Records provided

* BEGIN *

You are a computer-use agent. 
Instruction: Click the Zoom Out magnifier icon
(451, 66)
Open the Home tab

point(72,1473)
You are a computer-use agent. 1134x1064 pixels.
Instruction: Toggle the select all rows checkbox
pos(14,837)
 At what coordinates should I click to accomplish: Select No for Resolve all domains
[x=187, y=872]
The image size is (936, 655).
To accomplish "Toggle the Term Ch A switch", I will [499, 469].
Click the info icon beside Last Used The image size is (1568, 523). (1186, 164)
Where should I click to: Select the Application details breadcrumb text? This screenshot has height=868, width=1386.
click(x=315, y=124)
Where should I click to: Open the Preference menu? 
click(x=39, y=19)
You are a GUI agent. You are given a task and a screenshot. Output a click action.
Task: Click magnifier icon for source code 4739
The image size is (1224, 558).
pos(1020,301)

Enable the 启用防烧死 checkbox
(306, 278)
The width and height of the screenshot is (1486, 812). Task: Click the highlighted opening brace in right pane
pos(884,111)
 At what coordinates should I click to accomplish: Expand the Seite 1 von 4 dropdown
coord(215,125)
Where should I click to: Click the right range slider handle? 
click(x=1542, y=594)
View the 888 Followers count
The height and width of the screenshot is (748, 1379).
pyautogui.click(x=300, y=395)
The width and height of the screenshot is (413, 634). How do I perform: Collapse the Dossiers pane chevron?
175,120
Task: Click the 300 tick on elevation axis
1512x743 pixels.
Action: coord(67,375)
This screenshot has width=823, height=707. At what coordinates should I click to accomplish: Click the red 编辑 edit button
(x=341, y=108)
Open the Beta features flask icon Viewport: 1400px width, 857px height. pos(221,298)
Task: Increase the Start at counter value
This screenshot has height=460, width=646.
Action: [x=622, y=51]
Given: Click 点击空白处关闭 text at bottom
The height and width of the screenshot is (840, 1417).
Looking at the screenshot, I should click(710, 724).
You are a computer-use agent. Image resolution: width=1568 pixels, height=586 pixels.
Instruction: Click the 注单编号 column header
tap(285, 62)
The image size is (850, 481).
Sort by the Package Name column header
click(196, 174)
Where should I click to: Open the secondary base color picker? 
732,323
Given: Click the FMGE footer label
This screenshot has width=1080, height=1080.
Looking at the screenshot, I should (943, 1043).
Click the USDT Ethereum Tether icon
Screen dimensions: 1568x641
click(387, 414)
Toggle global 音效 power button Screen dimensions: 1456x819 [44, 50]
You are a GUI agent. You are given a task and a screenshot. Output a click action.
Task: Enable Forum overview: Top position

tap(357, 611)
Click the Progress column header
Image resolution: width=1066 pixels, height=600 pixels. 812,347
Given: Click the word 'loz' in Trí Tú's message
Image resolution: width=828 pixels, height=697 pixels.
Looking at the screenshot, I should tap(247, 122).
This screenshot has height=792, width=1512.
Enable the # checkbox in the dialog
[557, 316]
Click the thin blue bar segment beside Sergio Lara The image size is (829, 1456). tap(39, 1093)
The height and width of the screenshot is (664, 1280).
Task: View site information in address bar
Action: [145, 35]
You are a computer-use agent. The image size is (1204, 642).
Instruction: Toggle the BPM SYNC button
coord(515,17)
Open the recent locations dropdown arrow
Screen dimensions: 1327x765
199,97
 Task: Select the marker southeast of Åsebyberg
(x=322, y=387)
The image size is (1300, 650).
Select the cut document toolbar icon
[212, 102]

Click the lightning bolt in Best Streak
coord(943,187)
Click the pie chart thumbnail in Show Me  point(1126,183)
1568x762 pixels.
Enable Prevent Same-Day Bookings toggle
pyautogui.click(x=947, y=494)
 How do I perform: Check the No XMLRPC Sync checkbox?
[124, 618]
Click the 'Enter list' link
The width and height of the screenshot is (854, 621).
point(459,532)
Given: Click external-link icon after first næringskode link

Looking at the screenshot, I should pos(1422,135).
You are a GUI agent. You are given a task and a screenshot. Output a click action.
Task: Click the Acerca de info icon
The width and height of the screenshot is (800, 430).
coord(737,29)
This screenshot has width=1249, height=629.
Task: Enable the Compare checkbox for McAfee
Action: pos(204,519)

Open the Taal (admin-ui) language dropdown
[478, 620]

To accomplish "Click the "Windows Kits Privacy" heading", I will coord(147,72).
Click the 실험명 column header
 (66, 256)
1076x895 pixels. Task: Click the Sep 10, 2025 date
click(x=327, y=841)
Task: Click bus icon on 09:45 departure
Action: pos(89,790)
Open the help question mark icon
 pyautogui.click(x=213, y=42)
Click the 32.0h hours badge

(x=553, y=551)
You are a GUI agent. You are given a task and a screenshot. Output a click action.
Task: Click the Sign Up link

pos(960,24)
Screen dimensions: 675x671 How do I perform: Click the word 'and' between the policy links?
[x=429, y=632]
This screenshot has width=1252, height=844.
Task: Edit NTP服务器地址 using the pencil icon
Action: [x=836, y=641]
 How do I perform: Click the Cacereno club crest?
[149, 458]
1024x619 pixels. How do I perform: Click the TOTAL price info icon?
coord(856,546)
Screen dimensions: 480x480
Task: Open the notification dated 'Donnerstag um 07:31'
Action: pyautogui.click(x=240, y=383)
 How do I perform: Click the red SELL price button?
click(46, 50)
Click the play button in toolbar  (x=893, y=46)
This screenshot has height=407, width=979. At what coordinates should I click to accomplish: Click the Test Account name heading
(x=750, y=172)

* END *

Short task
Convert every line of the entries above into a JSON list of strings, one string per line, leaving out blank lines.

Full output
[
  "You are a computer-use agent. ",
  "Instruction: Click the Zoom Out magnifier icon",
  "(451, 66)",
  "Open the Home tab",
  "point(72,1473)",
  "You are a computer-use agent. 1134x1064 pixels.",
  "Instruction: Toggle the select all rows checkbox",
  "pos(14,837)",
  " At what coordinates should I click to accomplish: Select No for Resolve all domains",
  "[x=187, y=872]",
  "The image size is (936, 655).",
  "To accomplish \"Toggle the Term Ch A switch\", I will [499, 469].",
  "Click the info icon beside Last Used The image size is (1568, 523). (1186, 164)",
  "Where should I click to: Select the Application details breadcrumb text? This screenshot has height=868, width=1386.",
  "click(x=315, y=124)",
  "Where should I click to: Open the Preference menu? ",
  "click(x=39, y=19)",
  "You are a GUI agent. You are given a task and a screenshot. Output a click action.",
  "Task: Click magnifier icon for source code 4739",
  "The image size is (1224, 558).",
  "pos(1020,301)",
  "Enable the 启用防烧死 checkbox",
  "(306, 278)",
  "The width and height of the screenshot is (1486, 812). Task: Click the highlighted opening brace in right pane",
  "pos(884,111)",
  " At what coordinates should I click to accomplish: Expand the Seite 1 von 4 dropdown",
  "coord(215,125)",
  "Where should I click to: Click the right range slider handle? ",
  "click(x=1542, y=594)",
  "View the 888 Followers count",
  "The height and width of the screenshot is (748, 1379).",
  "pyautogui.click(x=300, y=395)",
  "The width and height of the screenshot is (413, 634). How do I perform: Collapse the Dossiers pane chevron?",
  "175,120",
  "Task: Click the 300 tick on elevation axis",
  "1512x743 pixels.",
  "Action: coord(67,375)",
  "This screenshot has width=823, height=707. At what coordinates should I click to accomplish: Click the red 编辑 edit button",
  "(x=341, y=108)",
  "Open the Beta features flask icon Viewport: 1400px width, 857px height. pos(221,298)",
  "Task: Increase the Start at counter value",
  "This screenshot has height=460, width=646.",
  "Action: [x=622, y=51]",
  "Given: Click 点击空白处关闭 text at bottom",
  "The height and width of the screenshot is (840, 1417).",
  "Looking at the screenshot, I should click(710, 724).",
  "You are a computer-use agent. Image resolution: width=1568 pixels, height=586 pixels.",
  "Instruction: Click the 注单编号 column header",
  "tap(285, 62)",
  "The image size is (850, 481).",
  "Sort by the Package Name column header",
  "click(196, 174)",
  "Where should I click to: Open the secondary base color picker? ",
  "732,323",
  "Given: Click the FMGE footer label",
  "This screenshot has width=1080, height=1080.",
  "Looking at the screenshot, I should (943, 1043).",
  "Click the USDT Ethereum Tether icon",
  "Screen dimensions: 1568x641",
  "click(387, 414)",
  "Toggle global 音效 power button Screen dimensions: 1456x819 [44, 50]",
  "You are a GUI agent. You are given a task and a screenshot. Output a click action.",
  "Task: Enable Forum overview: Top position",
  "tap(357, 611)",
  "Click the Progress column header",
  "Image resolution: width=1066 pixels, height=600 pixels. 812,347",
  "Given: Click the word 'loz' in Trí Tú's message",
  "Image resolution: width=828 pixels, height=697 pixels.",
  "Looking at the screenshot, I should tap(247, 122).",
  "This screenshot has height=792, width=1512.",
  "Enable the # checkbox in the dialog",
  "[557, 316]",
  "Click the thin blue bar segment beside Sergio Lara The image size is (829, 1456). tap(39, 1093)",
  "The height and width of the screenshot is (664, 1280).",
  "Task: View site information in address bar",
  "Action: [145, 35]",
  "You are a computer-use agent. The image size is (1204, 642).",
  "Instruction: Toggle the BPM SYNC button",
  "coord(515,17)",
  "Open the recent locations dropdown arrow",
  "Screen dimensions: 1327x765",
  "199,97",
  " Task: Select the marker southeast of Åsebyberg",
  "(x=322, y=387)",
  "The image size is (1300, 650).",
  "Select the cut document toolbar icon",
  "[212, 102]",
  "Click the lightning bolt in Best Streak",
  "coord(943,187)",
  "Click the pie chart thumbnail in Show Me  point(1126,183)",
  "1568x762 pixels.",
  "Enable Prevent Same-Day Bookings toggle",
  "pyautogui.click(x=947, y=494)",
  " How do I perform: Check the No XMLRPC Sync checkbox?",
  "[124, 618]",
  "Click the 'Enter list' link",
  "The width and height of the screenshot is (854, 621).",
  "point(459,532)",
  "Given: Click external-link icon after first næringskode link",
  "Looking at the screenshot, I should pos(1422,135).",
  "You are a GUI agent. You are given a task and a screenshot. Output a click action.",
  "Task: Click the Acerca de info icon",
  "The width and height of the screenshot is (800, 430).",
  "coord(737,29)",
  "This screenshot has width=1249, height=629.",
  "Task: Enable the Compare checkbox for McAfee",
  "Action: pos(204,519)",
  "Open the Taal (admin-ui) language dropdown",
  "[478, 620]",
  "To accomplish \"Click the \"Windows Kits Privacy\" heading\", I will coord(147,72).",
  "Click the 실험명 column header",
  " (66, 256)",
  "1076x895 pixels. Task: Click the Sep 10, 2025 date",
  "click(x=327, y=841)",
  "Task: Click bus icon on 09:45 departure",
  "Action: pos(89,790)",
  "Open the help question mark icon",
  " pyautogui.click(x=213, y=42)",
  "Click the 32.0h hours badge",
  "(x=553, y=551)",
  "You are a GUI agent. You are given a task and a screenshot. Output a click action.",
  "Task: Click the Sign Up link",
  "pos(960,24)",
  "Screen dimensions: 675x671 How do I perform: Click the word 'and' between the policy links?",
  "[x=429, y=632]",
  "This screenshot has width=1252, height=844.",
  "Task: Edit NTP服务器地址 using the pencil icon",
  "Action: [x=836, y=641]",
  " How do I perform: Click the Cacereno club crest?",
  "[149, 458]",
  "1024x619 pixels. How do I perform: Click the TOTAL price info icon?",
  "coord(856,546)",
  "Screen dimensions: 480x480",
  "Task: Open the notification dated 'Donnerstag um 07:31'",
  "Action: pyautogui.click(x=240, y=383)",
  " How do I perform: Click the red SELL price button?",
  "click(46, 50)",
  "Click the play button in toolbar  (x=893, y=46)",
  "This screenshot has height=407, width=979. At what coordinates should I click to accomplish: Click the Test Account name heading",
  "(x=750, y=172)"
]